▸ **What is needed**
In the records below, find each line holding the word "green" and copy it.

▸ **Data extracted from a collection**
══════════

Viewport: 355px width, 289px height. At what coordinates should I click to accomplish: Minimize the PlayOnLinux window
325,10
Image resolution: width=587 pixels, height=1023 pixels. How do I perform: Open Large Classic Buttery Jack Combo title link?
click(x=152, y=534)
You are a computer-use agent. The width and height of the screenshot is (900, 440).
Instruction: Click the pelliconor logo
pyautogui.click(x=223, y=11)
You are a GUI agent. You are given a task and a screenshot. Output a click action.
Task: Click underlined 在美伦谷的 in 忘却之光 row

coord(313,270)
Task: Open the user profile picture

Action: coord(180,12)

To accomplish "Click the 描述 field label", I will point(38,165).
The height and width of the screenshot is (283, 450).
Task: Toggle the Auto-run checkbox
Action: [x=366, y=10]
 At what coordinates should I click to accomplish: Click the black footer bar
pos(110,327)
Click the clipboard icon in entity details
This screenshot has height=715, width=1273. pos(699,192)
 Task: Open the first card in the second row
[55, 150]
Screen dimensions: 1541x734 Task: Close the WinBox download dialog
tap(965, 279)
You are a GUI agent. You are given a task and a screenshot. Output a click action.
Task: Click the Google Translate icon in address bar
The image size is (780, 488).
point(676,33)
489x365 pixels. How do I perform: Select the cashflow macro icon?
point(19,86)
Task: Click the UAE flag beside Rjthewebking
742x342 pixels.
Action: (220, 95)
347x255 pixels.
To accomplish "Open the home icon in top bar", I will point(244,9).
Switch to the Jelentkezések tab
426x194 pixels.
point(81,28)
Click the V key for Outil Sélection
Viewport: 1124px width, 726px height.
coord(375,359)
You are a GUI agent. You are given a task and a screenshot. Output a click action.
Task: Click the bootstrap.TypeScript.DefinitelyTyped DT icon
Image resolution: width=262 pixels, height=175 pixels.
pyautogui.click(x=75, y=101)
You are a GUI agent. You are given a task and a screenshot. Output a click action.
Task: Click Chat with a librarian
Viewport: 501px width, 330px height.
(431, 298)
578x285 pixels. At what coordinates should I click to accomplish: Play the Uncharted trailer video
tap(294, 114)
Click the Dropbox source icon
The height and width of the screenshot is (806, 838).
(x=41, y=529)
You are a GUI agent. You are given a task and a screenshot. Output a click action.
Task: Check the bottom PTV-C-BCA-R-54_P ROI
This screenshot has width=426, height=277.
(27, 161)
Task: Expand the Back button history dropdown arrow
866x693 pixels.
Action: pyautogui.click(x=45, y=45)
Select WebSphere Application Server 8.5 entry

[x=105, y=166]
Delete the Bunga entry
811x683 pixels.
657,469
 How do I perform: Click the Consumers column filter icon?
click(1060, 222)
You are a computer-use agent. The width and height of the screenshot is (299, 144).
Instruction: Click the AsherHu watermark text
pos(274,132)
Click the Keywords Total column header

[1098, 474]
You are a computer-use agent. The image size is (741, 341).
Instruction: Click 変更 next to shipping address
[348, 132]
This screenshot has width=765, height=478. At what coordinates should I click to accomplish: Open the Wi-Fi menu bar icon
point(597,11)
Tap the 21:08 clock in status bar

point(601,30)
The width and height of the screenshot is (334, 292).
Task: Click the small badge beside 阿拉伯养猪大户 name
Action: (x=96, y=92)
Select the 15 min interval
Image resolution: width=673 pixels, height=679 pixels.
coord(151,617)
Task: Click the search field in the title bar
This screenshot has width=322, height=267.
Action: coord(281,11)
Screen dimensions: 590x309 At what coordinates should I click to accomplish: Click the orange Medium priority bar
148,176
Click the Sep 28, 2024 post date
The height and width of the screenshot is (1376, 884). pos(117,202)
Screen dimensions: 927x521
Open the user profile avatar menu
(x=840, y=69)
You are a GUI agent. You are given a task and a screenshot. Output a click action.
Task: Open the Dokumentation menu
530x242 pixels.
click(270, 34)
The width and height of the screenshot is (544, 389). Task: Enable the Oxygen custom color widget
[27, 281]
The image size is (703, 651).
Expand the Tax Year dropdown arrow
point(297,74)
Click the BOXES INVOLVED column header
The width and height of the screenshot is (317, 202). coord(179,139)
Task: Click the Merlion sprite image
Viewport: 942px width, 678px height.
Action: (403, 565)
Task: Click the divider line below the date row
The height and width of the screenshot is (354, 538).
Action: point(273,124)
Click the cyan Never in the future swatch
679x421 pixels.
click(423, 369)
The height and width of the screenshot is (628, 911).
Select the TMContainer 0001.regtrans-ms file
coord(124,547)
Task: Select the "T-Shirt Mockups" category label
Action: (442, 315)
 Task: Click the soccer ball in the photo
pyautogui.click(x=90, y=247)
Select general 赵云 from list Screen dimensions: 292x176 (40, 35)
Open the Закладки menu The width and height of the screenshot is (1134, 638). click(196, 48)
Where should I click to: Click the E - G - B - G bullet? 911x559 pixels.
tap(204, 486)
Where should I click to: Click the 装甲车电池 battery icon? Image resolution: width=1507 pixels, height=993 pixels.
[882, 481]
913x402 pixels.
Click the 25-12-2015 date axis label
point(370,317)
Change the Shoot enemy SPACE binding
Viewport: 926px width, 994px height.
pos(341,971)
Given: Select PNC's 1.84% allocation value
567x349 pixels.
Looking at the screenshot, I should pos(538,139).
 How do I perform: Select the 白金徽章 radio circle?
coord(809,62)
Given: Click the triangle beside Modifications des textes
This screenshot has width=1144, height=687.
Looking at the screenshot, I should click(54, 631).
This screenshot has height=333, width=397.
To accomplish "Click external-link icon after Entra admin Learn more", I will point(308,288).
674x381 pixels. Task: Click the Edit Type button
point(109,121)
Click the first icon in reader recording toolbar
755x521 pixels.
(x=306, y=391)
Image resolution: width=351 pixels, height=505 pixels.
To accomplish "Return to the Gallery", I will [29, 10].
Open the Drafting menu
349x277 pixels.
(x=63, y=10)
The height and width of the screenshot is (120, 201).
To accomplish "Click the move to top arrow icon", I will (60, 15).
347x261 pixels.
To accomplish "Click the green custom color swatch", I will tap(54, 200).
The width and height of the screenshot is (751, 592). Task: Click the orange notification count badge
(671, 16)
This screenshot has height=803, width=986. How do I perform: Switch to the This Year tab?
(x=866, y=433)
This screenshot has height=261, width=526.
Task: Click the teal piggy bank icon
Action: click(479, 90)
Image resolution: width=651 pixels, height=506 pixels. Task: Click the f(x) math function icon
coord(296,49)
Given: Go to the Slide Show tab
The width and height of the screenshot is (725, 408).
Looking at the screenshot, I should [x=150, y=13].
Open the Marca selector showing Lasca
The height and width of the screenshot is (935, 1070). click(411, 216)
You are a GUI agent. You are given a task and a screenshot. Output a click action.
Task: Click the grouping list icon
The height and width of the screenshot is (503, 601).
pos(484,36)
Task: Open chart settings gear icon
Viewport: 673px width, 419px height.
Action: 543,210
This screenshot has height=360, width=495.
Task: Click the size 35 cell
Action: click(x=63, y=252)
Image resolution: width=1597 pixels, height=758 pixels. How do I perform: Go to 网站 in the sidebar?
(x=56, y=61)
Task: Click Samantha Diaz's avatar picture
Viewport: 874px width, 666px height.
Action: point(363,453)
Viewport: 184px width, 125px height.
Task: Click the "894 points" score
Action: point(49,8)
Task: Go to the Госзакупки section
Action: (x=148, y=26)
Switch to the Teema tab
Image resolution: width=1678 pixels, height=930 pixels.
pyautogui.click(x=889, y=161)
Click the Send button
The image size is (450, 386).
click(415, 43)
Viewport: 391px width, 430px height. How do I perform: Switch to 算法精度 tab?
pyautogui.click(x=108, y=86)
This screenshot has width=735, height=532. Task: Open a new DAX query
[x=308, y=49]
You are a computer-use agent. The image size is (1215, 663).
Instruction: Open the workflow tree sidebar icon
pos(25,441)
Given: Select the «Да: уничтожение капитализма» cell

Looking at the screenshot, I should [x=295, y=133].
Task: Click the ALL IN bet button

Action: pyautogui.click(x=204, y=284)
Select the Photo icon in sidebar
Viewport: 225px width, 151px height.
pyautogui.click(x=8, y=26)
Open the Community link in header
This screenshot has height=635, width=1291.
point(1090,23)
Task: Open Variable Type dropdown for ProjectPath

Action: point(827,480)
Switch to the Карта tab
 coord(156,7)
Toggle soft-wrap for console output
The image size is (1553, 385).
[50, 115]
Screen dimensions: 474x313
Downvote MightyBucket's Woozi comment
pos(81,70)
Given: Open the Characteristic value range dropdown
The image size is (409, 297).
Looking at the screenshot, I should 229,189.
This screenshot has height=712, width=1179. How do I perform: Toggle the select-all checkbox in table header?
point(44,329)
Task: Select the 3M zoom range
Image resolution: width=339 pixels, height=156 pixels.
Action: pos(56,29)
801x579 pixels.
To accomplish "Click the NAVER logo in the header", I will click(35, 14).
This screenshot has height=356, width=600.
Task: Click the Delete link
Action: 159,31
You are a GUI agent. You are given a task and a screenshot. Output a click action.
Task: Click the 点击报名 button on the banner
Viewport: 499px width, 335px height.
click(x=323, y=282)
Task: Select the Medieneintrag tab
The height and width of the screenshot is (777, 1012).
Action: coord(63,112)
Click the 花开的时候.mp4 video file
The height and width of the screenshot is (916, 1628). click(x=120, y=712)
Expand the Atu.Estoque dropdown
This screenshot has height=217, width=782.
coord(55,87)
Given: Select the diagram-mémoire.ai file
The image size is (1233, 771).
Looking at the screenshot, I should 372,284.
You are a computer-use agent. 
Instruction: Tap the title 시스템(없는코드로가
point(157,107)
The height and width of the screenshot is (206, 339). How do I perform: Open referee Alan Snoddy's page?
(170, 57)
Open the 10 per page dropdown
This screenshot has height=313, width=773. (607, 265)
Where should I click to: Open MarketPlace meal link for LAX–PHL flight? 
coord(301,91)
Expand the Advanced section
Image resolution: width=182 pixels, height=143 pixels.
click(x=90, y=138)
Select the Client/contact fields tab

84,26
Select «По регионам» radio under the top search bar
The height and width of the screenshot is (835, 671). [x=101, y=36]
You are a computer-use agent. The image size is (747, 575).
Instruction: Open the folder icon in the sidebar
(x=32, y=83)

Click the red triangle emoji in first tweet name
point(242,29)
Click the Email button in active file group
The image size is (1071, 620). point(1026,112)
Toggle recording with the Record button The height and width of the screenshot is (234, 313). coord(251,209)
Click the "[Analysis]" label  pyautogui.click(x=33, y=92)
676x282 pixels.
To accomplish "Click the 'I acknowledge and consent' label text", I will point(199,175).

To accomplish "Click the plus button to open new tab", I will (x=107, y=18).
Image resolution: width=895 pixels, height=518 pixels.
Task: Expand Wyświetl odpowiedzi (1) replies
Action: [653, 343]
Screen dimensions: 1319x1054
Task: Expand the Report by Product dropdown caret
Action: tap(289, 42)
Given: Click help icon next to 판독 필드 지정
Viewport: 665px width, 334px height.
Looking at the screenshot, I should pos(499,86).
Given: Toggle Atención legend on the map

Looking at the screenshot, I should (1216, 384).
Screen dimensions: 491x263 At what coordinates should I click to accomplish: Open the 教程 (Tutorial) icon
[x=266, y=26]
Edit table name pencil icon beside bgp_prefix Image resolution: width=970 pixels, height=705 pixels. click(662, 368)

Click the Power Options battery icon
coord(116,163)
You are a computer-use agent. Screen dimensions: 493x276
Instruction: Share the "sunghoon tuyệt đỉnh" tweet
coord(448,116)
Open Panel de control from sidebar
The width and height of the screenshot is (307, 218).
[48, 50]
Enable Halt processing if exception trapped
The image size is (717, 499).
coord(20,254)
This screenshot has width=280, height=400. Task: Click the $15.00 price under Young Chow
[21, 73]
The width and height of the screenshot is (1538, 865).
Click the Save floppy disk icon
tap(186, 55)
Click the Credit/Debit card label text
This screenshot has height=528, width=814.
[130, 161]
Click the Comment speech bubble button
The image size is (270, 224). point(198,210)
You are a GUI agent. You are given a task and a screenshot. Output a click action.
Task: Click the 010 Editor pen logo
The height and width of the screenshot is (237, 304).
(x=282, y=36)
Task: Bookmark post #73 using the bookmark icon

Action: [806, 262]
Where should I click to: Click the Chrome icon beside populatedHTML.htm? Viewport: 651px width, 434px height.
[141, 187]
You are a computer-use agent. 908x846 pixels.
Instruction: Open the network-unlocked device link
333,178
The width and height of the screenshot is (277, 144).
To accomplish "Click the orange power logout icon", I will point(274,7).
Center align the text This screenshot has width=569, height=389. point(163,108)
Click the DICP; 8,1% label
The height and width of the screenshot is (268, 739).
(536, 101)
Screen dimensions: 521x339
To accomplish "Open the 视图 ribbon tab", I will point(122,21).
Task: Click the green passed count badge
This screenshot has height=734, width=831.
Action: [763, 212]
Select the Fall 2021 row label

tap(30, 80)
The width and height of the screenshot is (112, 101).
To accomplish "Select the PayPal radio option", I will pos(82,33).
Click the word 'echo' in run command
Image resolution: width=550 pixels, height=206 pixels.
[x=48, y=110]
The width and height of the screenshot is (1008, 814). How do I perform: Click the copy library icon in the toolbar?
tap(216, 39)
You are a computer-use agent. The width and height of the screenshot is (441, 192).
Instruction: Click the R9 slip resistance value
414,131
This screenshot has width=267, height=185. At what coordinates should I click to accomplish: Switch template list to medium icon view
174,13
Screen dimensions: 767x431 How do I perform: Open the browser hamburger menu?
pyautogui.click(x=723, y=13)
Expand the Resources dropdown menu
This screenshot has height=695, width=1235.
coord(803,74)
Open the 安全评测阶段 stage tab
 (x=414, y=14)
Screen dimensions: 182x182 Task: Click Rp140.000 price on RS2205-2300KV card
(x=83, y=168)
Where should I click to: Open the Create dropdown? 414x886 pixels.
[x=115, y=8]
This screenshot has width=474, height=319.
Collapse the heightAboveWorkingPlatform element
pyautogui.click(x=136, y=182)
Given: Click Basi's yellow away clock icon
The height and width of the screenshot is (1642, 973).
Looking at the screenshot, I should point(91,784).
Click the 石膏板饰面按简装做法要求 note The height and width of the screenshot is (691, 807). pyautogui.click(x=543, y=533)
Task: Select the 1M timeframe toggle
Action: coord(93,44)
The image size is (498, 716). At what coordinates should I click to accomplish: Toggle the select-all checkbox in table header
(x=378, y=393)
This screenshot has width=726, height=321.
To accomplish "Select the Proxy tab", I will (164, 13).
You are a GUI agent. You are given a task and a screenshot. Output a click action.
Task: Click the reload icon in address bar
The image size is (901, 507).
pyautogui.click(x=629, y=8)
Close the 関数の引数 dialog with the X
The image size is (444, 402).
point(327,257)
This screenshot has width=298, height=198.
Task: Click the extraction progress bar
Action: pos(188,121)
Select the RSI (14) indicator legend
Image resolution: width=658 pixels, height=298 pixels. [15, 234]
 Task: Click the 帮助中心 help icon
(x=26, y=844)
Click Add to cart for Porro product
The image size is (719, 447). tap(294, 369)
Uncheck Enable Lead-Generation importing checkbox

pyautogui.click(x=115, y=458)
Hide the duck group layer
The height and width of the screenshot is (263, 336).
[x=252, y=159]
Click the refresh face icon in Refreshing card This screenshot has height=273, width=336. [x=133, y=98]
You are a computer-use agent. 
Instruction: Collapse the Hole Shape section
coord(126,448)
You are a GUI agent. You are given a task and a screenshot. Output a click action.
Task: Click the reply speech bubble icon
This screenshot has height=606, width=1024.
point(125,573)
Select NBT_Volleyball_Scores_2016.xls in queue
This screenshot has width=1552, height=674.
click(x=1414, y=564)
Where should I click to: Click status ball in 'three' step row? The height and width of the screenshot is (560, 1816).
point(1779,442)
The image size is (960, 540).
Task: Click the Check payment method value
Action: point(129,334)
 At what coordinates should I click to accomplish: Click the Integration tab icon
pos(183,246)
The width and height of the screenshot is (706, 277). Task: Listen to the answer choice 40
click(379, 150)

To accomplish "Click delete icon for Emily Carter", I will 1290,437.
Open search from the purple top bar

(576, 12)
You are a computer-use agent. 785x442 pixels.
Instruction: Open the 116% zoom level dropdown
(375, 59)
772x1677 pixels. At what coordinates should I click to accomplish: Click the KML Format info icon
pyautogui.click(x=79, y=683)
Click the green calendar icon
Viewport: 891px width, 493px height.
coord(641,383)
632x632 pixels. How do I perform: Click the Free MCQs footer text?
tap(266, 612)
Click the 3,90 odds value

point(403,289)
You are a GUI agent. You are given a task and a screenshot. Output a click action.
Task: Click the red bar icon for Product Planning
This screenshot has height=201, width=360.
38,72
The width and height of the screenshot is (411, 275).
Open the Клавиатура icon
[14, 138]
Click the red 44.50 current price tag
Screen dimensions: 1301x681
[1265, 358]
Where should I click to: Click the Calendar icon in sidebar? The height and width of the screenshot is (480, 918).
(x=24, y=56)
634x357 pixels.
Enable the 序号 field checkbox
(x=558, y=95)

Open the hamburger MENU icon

══════════

▸ **Answer section**
To accomplish "Click the green custom color swatch", I will tap(54, 200).
Task: Click the green passed count badge
Click the green calendar icon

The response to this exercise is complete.